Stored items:
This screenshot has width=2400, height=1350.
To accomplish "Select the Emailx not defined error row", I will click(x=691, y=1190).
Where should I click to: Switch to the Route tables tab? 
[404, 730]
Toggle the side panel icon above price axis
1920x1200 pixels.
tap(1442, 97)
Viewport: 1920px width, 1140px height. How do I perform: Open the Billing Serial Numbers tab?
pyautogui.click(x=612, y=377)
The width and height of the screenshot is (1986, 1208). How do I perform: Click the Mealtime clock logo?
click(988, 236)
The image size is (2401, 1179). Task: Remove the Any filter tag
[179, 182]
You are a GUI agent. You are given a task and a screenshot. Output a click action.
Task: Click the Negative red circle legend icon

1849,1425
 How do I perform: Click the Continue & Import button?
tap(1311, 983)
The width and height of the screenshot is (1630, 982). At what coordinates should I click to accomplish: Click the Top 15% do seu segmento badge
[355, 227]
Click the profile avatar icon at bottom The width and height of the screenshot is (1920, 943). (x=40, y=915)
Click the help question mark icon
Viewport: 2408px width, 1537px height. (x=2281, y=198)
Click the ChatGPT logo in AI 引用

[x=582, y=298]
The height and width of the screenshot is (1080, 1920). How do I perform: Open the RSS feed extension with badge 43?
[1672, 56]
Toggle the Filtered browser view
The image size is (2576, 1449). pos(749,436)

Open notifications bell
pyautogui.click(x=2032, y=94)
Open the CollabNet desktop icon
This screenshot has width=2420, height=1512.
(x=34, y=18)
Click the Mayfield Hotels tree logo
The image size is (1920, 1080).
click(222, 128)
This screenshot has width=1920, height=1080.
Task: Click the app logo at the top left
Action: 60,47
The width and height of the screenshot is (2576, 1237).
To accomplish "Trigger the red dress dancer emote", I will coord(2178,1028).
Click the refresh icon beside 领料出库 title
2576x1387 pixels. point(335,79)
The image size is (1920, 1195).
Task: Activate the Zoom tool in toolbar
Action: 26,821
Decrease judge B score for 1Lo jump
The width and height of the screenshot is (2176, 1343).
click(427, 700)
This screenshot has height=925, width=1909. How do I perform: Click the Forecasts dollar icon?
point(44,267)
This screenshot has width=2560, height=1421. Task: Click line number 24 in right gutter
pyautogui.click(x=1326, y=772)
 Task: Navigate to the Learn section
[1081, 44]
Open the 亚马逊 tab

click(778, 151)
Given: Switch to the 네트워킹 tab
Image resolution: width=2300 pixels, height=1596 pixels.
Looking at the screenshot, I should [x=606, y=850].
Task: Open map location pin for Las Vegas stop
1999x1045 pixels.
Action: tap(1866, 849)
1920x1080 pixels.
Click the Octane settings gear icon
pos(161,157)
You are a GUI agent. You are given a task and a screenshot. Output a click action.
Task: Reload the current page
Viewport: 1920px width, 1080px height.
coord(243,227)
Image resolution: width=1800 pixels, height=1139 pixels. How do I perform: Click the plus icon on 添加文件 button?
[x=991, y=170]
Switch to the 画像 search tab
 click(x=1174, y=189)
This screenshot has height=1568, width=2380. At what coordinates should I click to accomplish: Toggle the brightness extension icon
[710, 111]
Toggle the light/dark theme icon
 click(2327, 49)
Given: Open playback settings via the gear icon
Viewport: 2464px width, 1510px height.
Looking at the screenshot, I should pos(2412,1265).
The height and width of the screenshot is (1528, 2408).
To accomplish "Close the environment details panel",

◆ Task objective
Please output the entries above, every line exactly as it reads.

◆ Reply
This screenshot has width=2400, height=1350.
To accomplish "Select the Emailx not defined error row", I will click(x=691, y=1190).
Where should I click to: Switch to the Route tables tab? 
[404, 730]
Toggle the side panel icon above price axis
1920x1200 pixels.
tap(1442, 97)
Viewport: 1920px width, 1140px height. How do I perform: Open the Billing Serial Numbers tab?
pyautogui.click(x=612, y=377)
The width and height of the screenshot is (1986, 1208). How do I perform: Click the Mealtime clock logo?
click(988, 236)
The image size is (2401, 1179). Task: Remove the Any filter tag
[179, 182]
You are a GUI agent. You are given a task and a screenshot. Output a click action.
Task: Click the Negative red circle legend icon

1849,1425
 How do I perform: Click the Continue & Import button?
tap(1311, 983)
The width and height of the screenshot is (1630, 982). At what coordinates should I click to accomplish: Click the Top 15% do seu segmento badge
[355, 227]
Click the profile avatar icon at bottom The width and height of the screenshot is (1920, 943). (x=40, y=915)
Click the help question mark icon
Viewport: 2408px width, 1537px height. (x=2281, y=198)
Click the ChatGPT logo in AI 引用

[x=582, y=298]
The height and width of the screenshot is (1080, 1920). How do I perform: Open the RSS feed extension with badge 43?
[1672, 56]
Toggle the Filtered browser view
The image size is (2576, 1449). pos(749,436)

Open notifications bell
pyautogui.click(x=2032, y=94)
Open the CollabNet desktop icon
This screenshot has width=2420, height=1512.
(x=34, y=18)
Click the Mayfield Hotels tree logo
The image size is (1920, 1080).
click(222, 128)
This screenshot has width=1920, height=1080.
Task: Click the app logo at the top left
Action: 60,47
The width and height of the screenshot is (2576, 1237).
To accomplish "Trigger the red dress dancer emote", I will coord(2178,1028).
Click the refresh icon beside 领料出库 title
2576x1387 pixels. point(335,79)
The image size is (1920, 1195).
Task: Activate the Zoom tool in toolbar
Action: 26,821
Decrease judge B score for 1Lo jump
The width and height of the screenshot is (2176, 1343).
click(427, 700)
This screenshot has height=925, width=1909. How do I perform: Click the Forecasts dollar icon?
point(44,267)
This screenshot has width=2560, height=1421. Task: Click line number 24 in right gutter
pyautogui.click(x=1326, y=772)
 Task: Navigate to the Learn section
[1081, 44]
Open the 亚马逊 tab

click(778, 151)
Given: Switch to the 네트워킹 tab
Image resolution: width=2300 pixels, height=1596 pixels.
Looking at the screenshot, I should [x=606, y=850].
Task: Open map location pin for Las Vegas stop
1999x1045 pixels.
Action: tap(1866, 849)
1920x1080 pixels.
Click the Octane settings gear icon
pos(161,157)
You are a GUI agent. You are given a task and a screenshot. Output a click action.
Task: Reload the current page
Viewport: 1920px width, 1080px height.
coord(243,227)
Image resolution: width=1800 pixels, height=1139 pixels. How do I perform: Click the plus icon on 添加文件 button?
[x=991, y=170]
Switch to the 画像 search tab
 click(x=1174, y=189)
This screenshot has height=1568, width=2380. At what coordinates should I click to accomplish: Toggle the brightness extension icon
[710, 111]
Toggle the light/dark theme icon
 click(2327, 49)
Given: Open playback settings via the gear icon
Viewport: 2464px width, 1510px height.
Looking at the screenshot, I should pos(2412,1265).
The height and width of the screenshot is (1528, 2408).
To accomplish "Close the environment details panel",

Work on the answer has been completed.